If you find that your furry friend is sleeping more than usual, acting particularly quiet or withdrawn, or not eating, she could be in pain. Chronic pain can cause inactivity and reduce the overall quality of life for your cat. If you suspect that she is suffering, talk to your veterinarian. He can find out what’s causing your pet’s discomfort and suggest the most appropriate treatment options.


Most cats experience quite a bit of stress when taken for veterinary visits. Fear and anxiety tend to magnify the pain, as does being restrained for any reason. If your pet becomes really stressed when taken to the doctor, an anti-anxiety drug may be in order. For extremely stressed cats, a few puffs of gas anesthesia can work wonders. Some vet clinics also use synthetic feline facial pheromones. These calming pheromones come in diffusers that can be plugged into exam rooms, and can also be sprayed on tables, towels, and hands.


Appropriate pain relief drugs can make your pet as comfortable as possible until your vet can find, and hopefully resolve, the cause of the pain. Many medications for humans can make animals very sick. This includes common nonsteroidal anti-inflammatory drugs (NSAIDs), like ibuprofen, as well as acetaminophen, which is toxic to felines. Talk to your vet before giving any medications to your pet. He may suggest small doses of aspirin, or prescribe a medication such as robenacoxib.
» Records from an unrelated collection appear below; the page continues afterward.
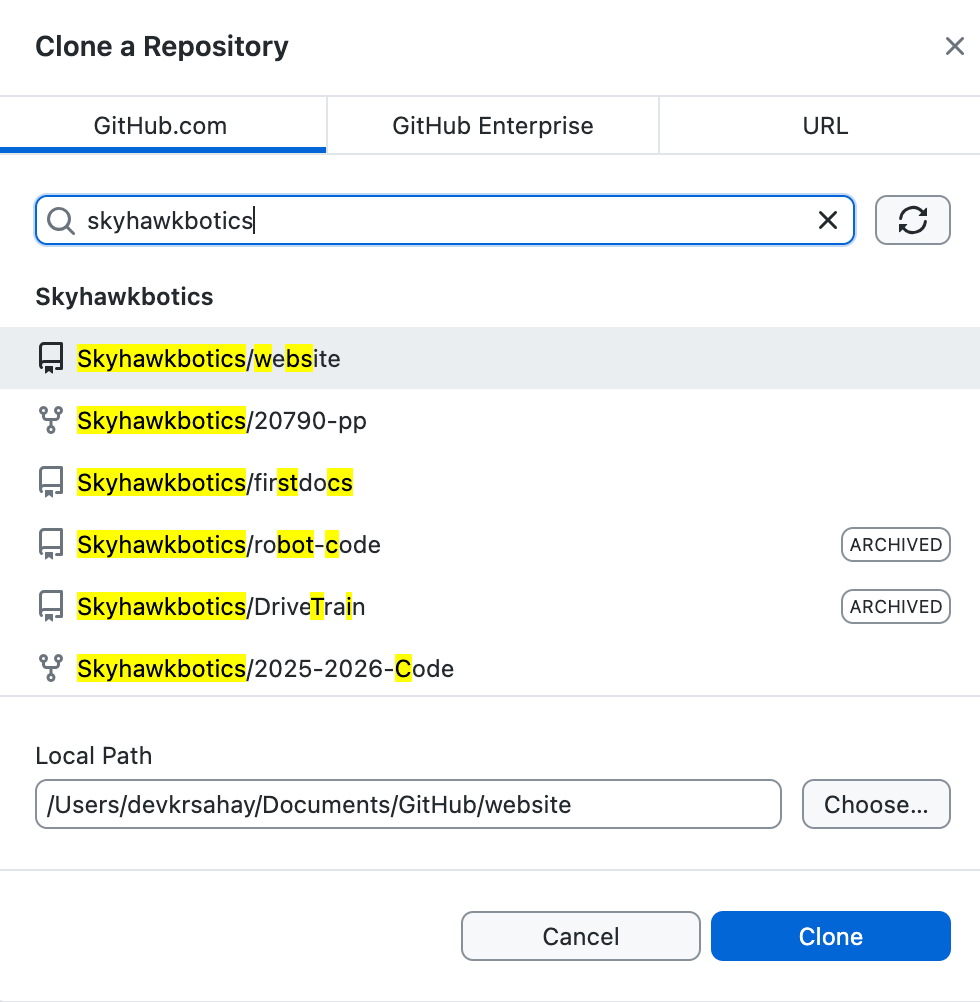This screenshot has height=1002, width=980.
Task: Switch to the GitHub Enterprise tab
Action: (491, 125)
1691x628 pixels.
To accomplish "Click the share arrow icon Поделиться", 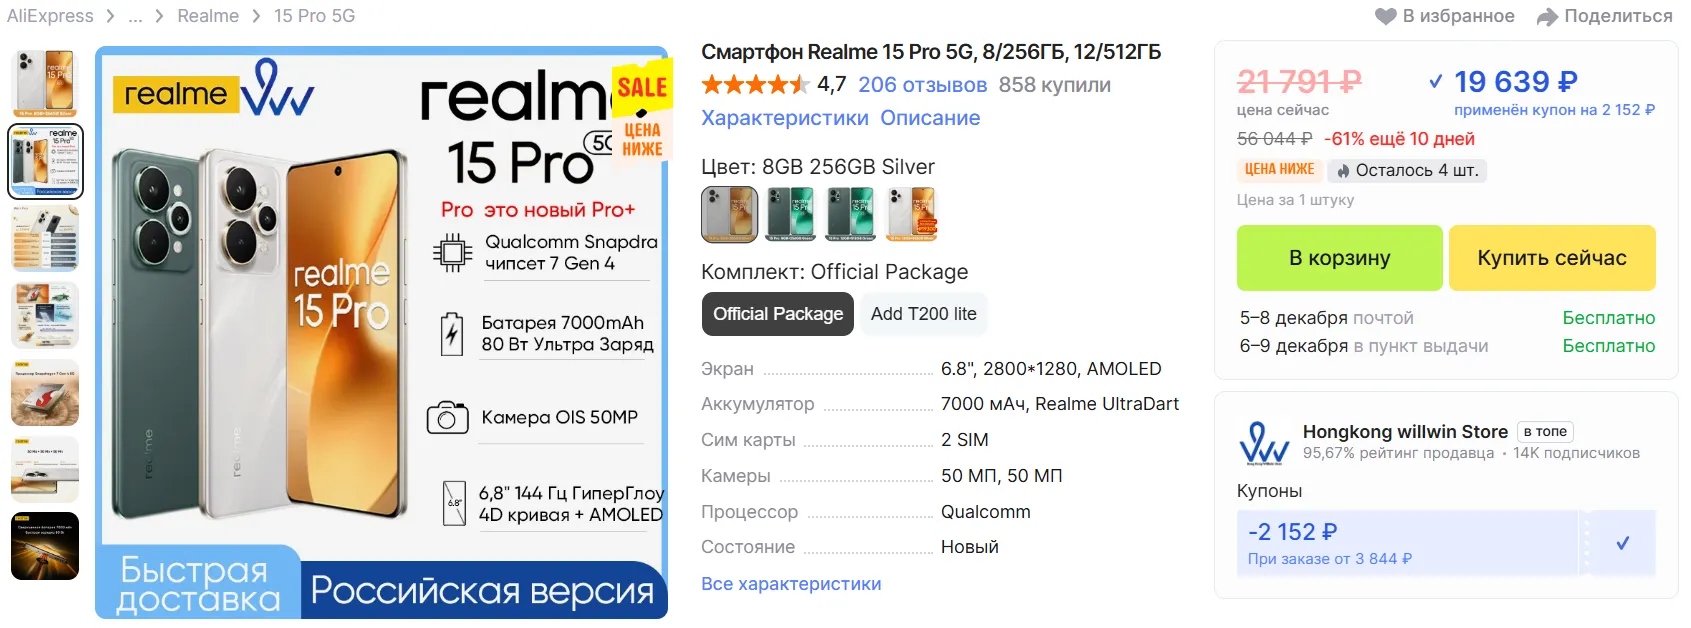I will click(1547, 16).
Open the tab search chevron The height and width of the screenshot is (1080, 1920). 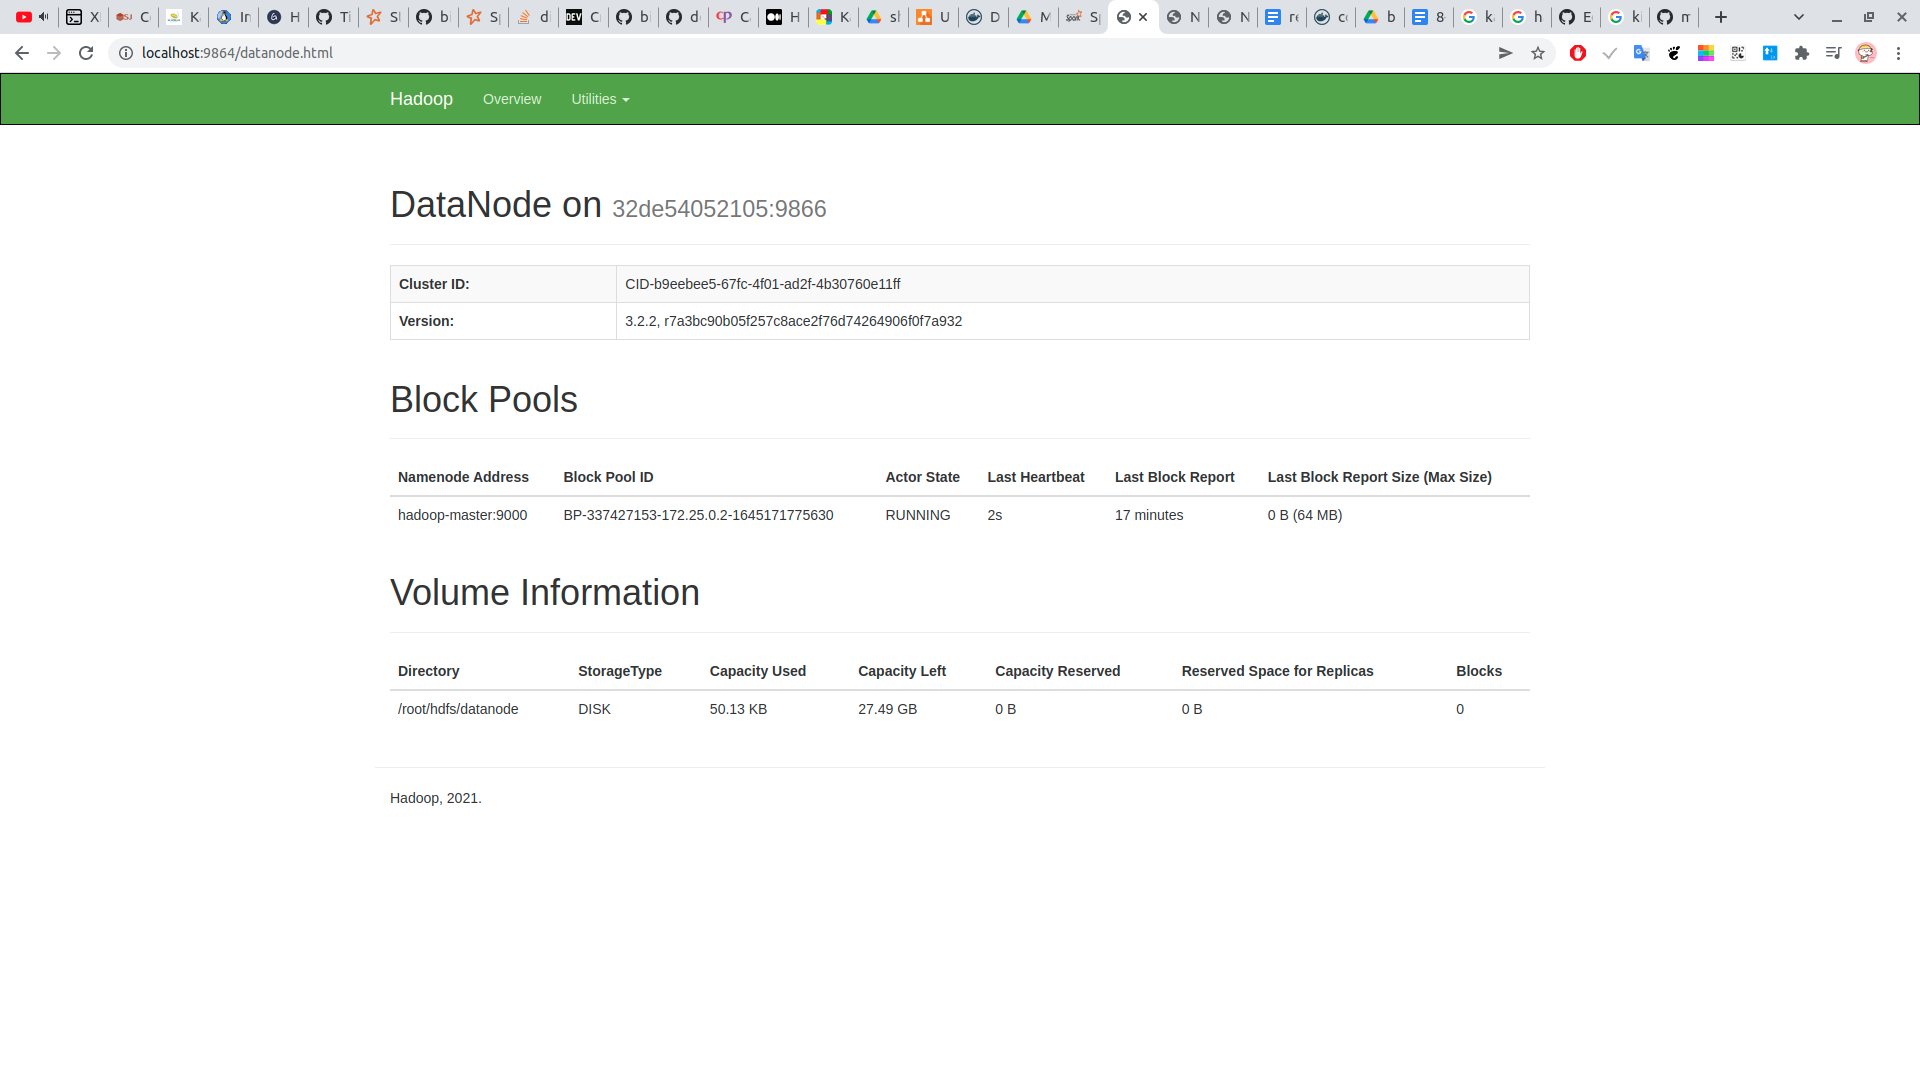point(1799,17)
Opioids, such as morphine and codeine, are used for more severe, chronic pain. Corticosteroids, such as cortisone and prednisone, are powerful anti-inflammatory medications. They can be used to reduce arthritic or allergic discomfort.


There are also non-drug therapies that can alleviate pain. Veterinary chiropractic care can be extremely effective in reducing both pain and joint degeneration, while pet massage can reduce inflammation and pain in damaged tissues. Moist heat therapy can also provide relief. Wrap a slightly damp towel around your heating pad cover, set the control on low, and place it in your cat’s bed for her to lie on. Supplements can also provide the raw materials needed for cartilage repair and maintenance, including glucosamine sulfate, omega-3 fats, and super green foods, such as spirulina. Keeping your cat at a normal weight can help to avoid putting more pressure on joints that are already aching.


Pain control is never a one-size-fits-all solution, and medication is just one part of the package. If you suspect that your cat is suffering with pain, talk with your veterinarian about treatment options right away.